The people are warm and friendly, many places are remarkable but the politics rule out total relaxation, writes Celeste Gorrell Anstiss.

There are two sides to modern-day Bethlehem: beautiful churches and ugly politics.

By every definition, this city is impressive: architecturally, historically, spiritually. The food is delicious, the people are warm and friendly. It is also only 20 minutes' drive from the bustling hub of Jerusalem, making it an accessible and easy place for tourists to visit.

But Bethlehem is a confronting reminder of the delicate political situation in this region.

There are Israeli military checkpoints, gun towers, and tall razor-wired walls. A separation barrier wraps around the city boundaries.


Considered by the Israeli Government as a vital tool in preventing terrorism, the wall was built here in 2002. It now zig-zags through the entire West Bank, controversially restricting the movement of Palestinian people.

Harp player in Jerusalem Old City. Photo / Celeste Gorrell Anstiss
Harp player in Jerusalem Old City. Photo / Celeste Gorrell Anstiss

Before heading to Bethlehem's main attraction — the birth site of Jesus Christ — I make a stop at an area of the wall where British artist Banksy and other street artists have painted huge murals in an attempt to "reclaim" ownership of the wall for Palestinian people, and to educate visitors on the Palestinian perspective of the region's recent history.

Heart-wrenching pieces include a white dove in a bullet-proof vest, a target centred on its chest; a glowing Palestinian tourism poster from the early 20th century, overlaid with a modern scene of war; the black silhouette of an Israeli soldier checking the identity papers of a donkey; a masked youth hurling a bouquet of flowers.

A humanitarian project also saw the addition of Palestinian stories painted on the wall. The hours easily evaporate as I make my way around.

From the highest points, the nearby refugee camps can be seen. These were established to shelter people fleeing the Jerusalem area as a result of the 1948 Arab-Israeli War. The populations of these camps has swelled over the generations — more than 95 per cent of today's residents were born after 1948. If you are up for it, local guides can facilitate visits inside the camps — these places are generally considered relatively safe for foreign visitors, although modest dress and behaviour is essential.

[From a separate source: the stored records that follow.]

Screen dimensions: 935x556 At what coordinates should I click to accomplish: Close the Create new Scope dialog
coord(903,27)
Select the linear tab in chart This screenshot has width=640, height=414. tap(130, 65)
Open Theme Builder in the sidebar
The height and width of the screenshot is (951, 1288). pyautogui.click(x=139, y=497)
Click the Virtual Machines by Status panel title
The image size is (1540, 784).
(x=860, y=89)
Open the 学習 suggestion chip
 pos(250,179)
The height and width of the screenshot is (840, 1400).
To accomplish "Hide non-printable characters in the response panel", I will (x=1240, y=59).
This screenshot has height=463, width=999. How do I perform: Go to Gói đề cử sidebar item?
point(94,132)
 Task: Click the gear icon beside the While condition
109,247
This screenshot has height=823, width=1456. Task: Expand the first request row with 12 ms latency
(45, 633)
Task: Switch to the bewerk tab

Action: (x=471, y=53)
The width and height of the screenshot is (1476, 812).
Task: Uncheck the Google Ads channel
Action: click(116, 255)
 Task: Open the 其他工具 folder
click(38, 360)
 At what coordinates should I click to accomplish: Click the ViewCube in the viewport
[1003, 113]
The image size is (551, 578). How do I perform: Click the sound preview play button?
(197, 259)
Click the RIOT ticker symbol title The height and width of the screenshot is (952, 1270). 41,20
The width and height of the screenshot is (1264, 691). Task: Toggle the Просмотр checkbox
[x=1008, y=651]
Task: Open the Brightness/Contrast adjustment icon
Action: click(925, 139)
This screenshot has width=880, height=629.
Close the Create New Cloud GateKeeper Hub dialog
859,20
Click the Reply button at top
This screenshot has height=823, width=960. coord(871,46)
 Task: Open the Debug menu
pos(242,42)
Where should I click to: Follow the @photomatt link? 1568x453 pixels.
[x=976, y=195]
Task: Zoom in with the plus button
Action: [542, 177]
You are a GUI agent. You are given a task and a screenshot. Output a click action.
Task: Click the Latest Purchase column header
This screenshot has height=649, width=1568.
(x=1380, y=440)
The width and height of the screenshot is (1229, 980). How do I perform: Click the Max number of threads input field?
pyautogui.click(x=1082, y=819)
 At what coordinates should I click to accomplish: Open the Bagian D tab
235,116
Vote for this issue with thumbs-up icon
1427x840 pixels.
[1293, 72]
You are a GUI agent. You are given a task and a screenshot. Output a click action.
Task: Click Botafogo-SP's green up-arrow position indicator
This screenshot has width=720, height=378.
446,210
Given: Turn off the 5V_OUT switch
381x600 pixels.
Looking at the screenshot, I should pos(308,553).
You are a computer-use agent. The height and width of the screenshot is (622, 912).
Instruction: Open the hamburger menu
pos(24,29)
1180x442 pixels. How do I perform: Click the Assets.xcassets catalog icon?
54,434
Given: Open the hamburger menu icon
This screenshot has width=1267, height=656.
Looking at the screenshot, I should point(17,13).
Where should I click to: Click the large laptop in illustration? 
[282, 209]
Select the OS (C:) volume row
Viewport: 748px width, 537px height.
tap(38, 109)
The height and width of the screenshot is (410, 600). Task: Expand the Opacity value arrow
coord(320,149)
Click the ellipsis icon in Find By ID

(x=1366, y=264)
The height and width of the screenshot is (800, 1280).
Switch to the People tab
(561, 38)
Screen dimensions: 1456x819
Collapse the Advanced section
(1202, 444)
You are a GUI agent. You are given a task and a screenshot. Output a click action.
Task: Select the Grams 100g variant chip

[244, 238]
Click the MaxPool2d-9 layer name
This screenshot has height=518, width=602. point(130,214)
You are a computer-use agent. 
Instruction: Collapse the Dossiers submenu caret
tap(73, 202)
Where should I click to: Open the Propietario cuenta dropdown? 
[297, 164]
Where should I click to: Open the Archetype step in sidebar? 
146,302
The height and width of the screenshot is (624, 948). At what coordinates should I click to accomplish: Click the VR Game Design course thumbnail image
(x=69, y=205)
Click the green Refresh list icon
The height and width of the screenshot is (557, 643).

Nevertheless, most tourists in Bethlehem head directly into the centre of the city. Here, Bethlehem's sacred and very beautiful Christian sites provide me with some relief from the provocative and depressing nature of Israeli-Palestinian politics.

Even for someone with only a passing understanding of biblical stories, Bethlehem is an intriguing place to visit. Highlights include the Church of Nativity, which was originally commissioned in 327AD, making it one of the oldest churches in the world. In an underground cave beneath the basilica, the Grotto of the Nativity marks the exact place where Jesus is said to have been born.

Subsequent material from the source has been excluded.